If we put ∆x = 1 as explained in Ref.[22], the first and second terms come close to the integral of $-p^q\left(\stackrel{-}{x_i}\right)/C\left(q;n\right)$ and ${\displaystyle {\sum }_{k=1}^{n+1}{c}_{k-1}}{p}^k\left(\stackrel{-}{x_i}\right)/\left(k-1\right)!$, respectively by the Riemann integrability.

4 Concluding remarks

It is noteworthy that for the general form of entropy such as ${\displaystyle {\sum }_{i}f\left(p_i\right)}$ (in our case f(p_i) = p_ih(p_i)), the additivity of the entropy holds only when it satisfies the relation [p_if’’(p_i)’ = 0. This relation straightforwardly leads to the Shannon form f(p_i) = −p_iln p_i [23]. In this sense, a family of generalized entropies constructed in this paper can be considered to be intrinsically nonadditive.

Since the generalized form of entropy presented in this study contains a number of parame-ters (integration constants) depending on the order n, some properties satisfied by some known generalized entropies can be used as constraints for the parameters.
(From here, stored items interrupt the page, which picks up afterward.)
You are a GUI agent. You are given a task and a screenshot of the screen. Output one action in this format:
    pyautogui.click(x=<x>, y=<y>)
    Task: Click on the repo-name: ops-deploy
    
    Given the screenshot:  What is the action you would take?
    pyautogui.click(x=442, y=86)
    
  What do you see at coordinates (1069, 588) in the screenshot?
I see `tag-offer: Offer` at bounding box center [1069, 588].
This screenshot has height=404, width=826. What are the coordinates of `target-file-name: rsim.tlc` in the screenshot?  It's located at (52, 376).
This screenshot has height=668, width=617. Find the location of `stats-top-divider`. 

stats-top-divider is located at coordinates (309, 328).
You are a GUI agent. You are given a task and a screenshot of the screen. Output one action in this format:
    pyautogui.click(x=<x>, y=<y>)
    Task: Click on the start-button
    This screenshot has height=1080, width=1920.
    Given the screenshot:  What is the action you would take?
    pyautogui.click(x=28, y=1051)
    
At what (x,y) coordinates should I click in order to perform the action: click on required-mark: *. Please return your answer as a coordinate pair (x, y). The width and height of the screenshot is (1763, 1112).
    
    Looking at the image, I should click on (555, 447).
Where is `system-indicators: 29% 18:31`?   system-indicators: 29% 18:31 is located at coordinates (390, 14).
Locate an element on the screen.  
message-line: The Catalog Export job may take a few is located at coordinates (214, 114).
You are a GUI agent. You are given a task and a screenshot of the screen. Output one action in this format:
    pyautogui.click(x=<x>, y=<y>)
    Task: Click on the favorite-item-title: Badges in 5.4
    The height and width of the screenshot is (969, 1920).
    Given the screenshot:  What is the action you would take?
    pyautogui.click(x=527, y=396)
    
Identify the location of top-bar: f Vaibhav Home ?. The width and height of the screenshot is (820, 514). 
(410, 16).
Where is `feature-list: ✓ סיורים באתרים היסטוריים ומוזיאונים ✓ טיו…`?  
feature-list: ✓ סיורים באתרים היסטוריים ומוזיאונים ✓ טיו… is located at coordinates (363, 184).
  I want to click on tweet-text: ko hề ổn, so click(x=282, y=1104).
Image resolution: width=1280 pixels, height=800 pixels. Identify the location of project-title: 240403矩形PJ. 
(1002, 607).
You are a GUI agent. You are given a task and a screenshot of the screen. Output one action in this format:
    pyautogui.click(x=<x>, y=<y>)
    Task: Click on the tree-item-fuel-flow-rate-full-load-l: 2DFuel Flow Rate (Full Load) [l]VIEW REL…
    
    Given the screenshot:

Among preferable properties that should be possessed by entropies, a behavior for the equiprobability and certainty have been mentioned. As for obtaining the analytical expression of the equilibrium distribution p_i by the Lagrange multiplier method, it seems to be diffcult to perform it for the general form. This is mainly because of the fact that the constrained (by energies) entropy functional, which should be solved, becomes a polynomial with respect to p_i.

In this paper, we have presented an elementary procedure to obtain a series of nonexten-sive entropies from some postulates on the self-information. As a main ingredient, the ratio (h⁽ⁿ⁾(x)/x)/h⁽ⁿ⁺¹⁾(x) has been assumed to be constant. Our formulation provides us that the Tsallis nonextensive entropy can be viewed as a special realization of a set of the large class of generalized entropies. In fact, this view is not new perspective. Some authors seem to have been shared this viewpoint in developing the generalized entropies[14,24,25]. We believe that the discussion presented in this study serves as understanding the structure of entropies and giving a deeper insight into a number of (generalized) entropies, not from a heuristic definition. We note that applications of these entropies to systems both in statistical mechanics and in information theory are potentially fruitful, but we need to know what aspect of the system relatetes to the nonextensivity parameters for further studies.